• **Questions to answer**:
1. According to the data diligence passage, how long has the writer spent watching this pattern play out?
2. Retype everything in the data diligence passage from "You know the" down to "and starts sweating.".

You know the moment. The LOI is signed. The diligence team sends over their first request list. And somewhere in your organization, someone opens a spreadsheet and starts sweating.
Data diligence is where deals get confirmed or killed. Not in the pitch deck. Not in the management presentation. In the room where someone asks “can you show me monthly revenue by customer for the last 36 months” and your team either pulls it up in ten minutes or disappears for a week.
I have spent twenty years watching this play out. At Fortune 100 scale and at mid-market companies where the data team is one person who also manages IT. The pattern is always the same. The companies that prepare their data before diligence close faster, at higher multiples, with fewer surprises. The ones that don’t leave money on the table.
This guide covers what buyers actually test, what good answers look like, and what you can do about it before the clock starts.

• **Stored data**:
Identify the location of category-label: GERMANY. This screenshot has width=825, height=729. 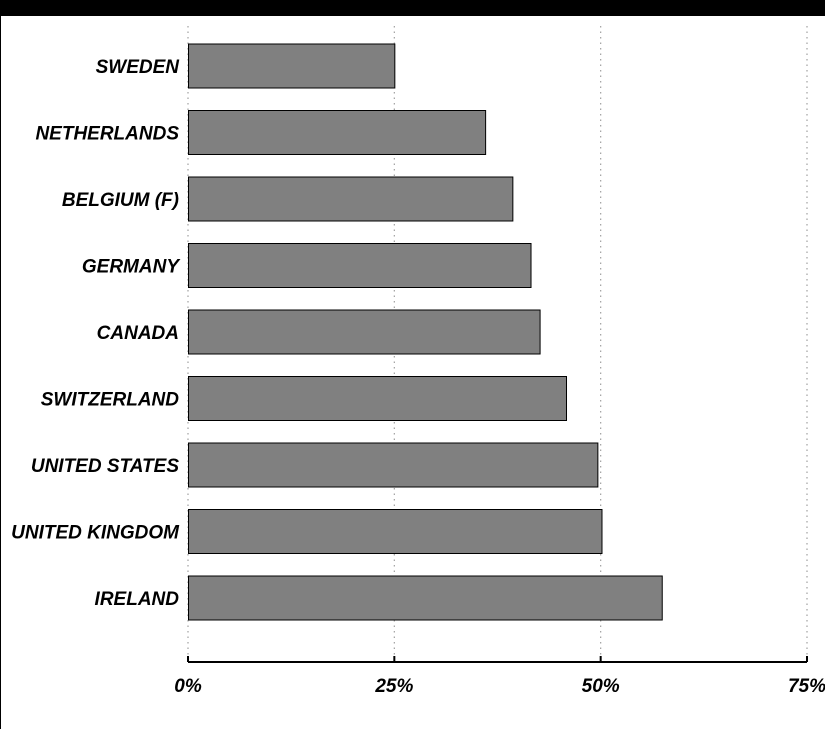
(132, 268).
---
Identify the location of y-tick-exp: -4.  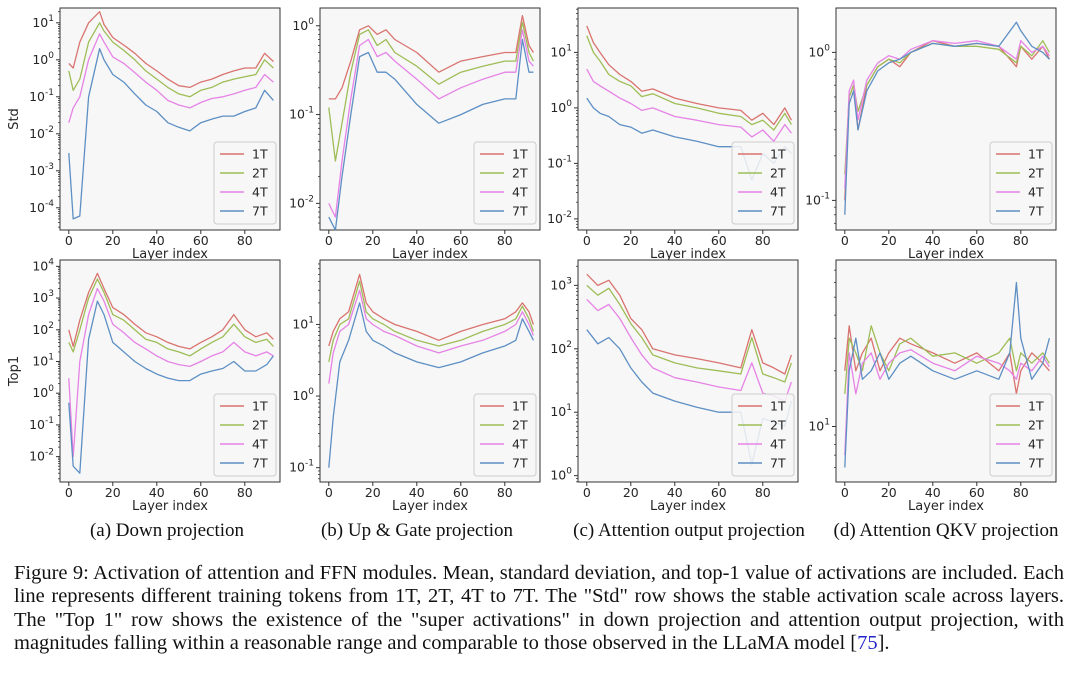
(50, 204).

• **Answers for each item**:
1. Twenty years.

2.
You know the moment. The LOI is signed. The diligence team sends over their first request list. And somewhere in your organization, someone opens a spreadsheet and starts sweating.